On June 17, the movement held an online rally in support of Kherson on Instagram. The campaign gathered 36,000 people, 75,000 likes, and almost 20,000 shares.

=== July ===
On July 4, the start of the "Stop the Referendum" open-ended campaign was announced. The goal is to disrupt the maximum number of referendums in the occupied territories. The next day, leaflets against referendums appeared in Kherson, Donetsk, Melitopol, Luhansk, and Berdiansk.

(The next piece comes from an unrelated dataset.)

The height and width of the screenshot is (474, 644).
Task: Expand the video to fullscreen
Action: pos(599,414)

On July 7, "Yellow Ribbon" announced the start of the open-ended campaign "Crimea - time to go home". The organizers called on Crimean activists to report data on the movement of Russian troops to the YeVorog Telegram bot, hang yellow ribbons, and send patriotic postcards saying "Crimea is Ukraine. Not only since 1954. But always!", "08/24/2022. Crimea is ready" and "Time to fight! Time to resist! Time to go home". On 13 July, the resistance movement called on the residents of Donetsk and Luhansk regions to block the referendum, hang yellow ribbons, and transmit information about the movement of enemy troops and collaborators to the "eVorog" platform. In addition, activists in Donbas were urged to post leaflets saying "24.08.2022. Donetsk is ready" and "24.08.2022. Luhansk is ready".

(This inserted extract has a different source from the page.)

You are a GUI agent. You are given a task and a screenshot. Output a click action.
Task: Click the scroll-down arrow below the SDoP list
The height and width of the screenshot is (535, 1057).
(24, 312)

On July 26, the letter "Ї" became the new symbol of the movement. Coordinators were urged to mark buildings where the referendum can take place:
«We once wrote that we were calling for marking the buildings where the referendum could be held with the letter "Ї", but the people of Kherson gave us a better idea. Our letter "Ї" is unique, it is the only one in the world and emphasizes the beauty of our language. Therefore, we call on all our activists and supporters to mark with the letter "Ї" all buildings where a referendum can be held, all buildings where collaborators and occupiers are sitting».
On the same day, the letter began to appear in the form of graffiti in the precincts. In addition, "Ї" soon became one of the symbols of the resistance of Ukrainians in the temporarily occupied territories.

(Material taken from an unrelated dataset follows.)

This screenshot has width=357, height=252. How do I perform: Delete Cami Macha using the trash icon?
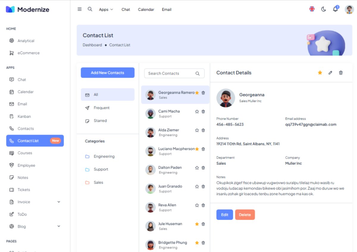(203, 111)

On July 30, "Yellow Ribbon" began offering a monetary reward for information about the activities of the occupiers. The next day, the movement called for information as a reward about the locations where the Russian invaders rest—restaurants and cafes.

===August===
On August 3, in partnership with the Mariupol City Council, the "Yellow Ribbon" movement launched an online rally, "Mariupol is Ukraine" on Instagram. The action lasted until August 22.

On August 5, the movement published "love letters" — warm lines from Ukrainians with words of support for the residents of the temporarily occupied territories.

On August 6, "Yellow Ribbon" launched the newspaper "Voice of the Partisan". The first edition consisted of 1,200 copies and was posted around Kherson. On 8 August, the newspaper began to be published in Crimea.

On August 7, the movement offered a reward of 10 bitcoins, or 230,000 US dollars at the time, for the arrest of Russian Crimean leader Sergey Aksyonov and information about his exact location.

In August, the campaign "Stop Referendum" became widespread. Leaflets with calls to boycott referendums and not take Russian passports began to be actively distributed in temporarily occupied settlements.

On August 23, a new open-ended flash mob called "Stop Rashism" was launched. The goal is to rip off and damage Russian leaflets, announcements, and symbols of the occupiers in the temporarily occupied territories.

On the same day in Kyiv, at the street exhibition "Infoprotiv", initiated by the "Chesno" movement in cooperation with the National Museum of the Revolution of Dignity, one of the boards was dedicated, among other things, to the activities of the "Yellow Ribbon".

On August 24, on the Independence Day of Ukraine, Ukrainian Railways launched the "Train to Victory" - 7 cars painted by Ukrainian artists. Each car is dedicated to a region of Ukraine and the exploits of people resisting the Russian occupiers. One of the cars is dedicated to the "Yellow Ribbon" movement.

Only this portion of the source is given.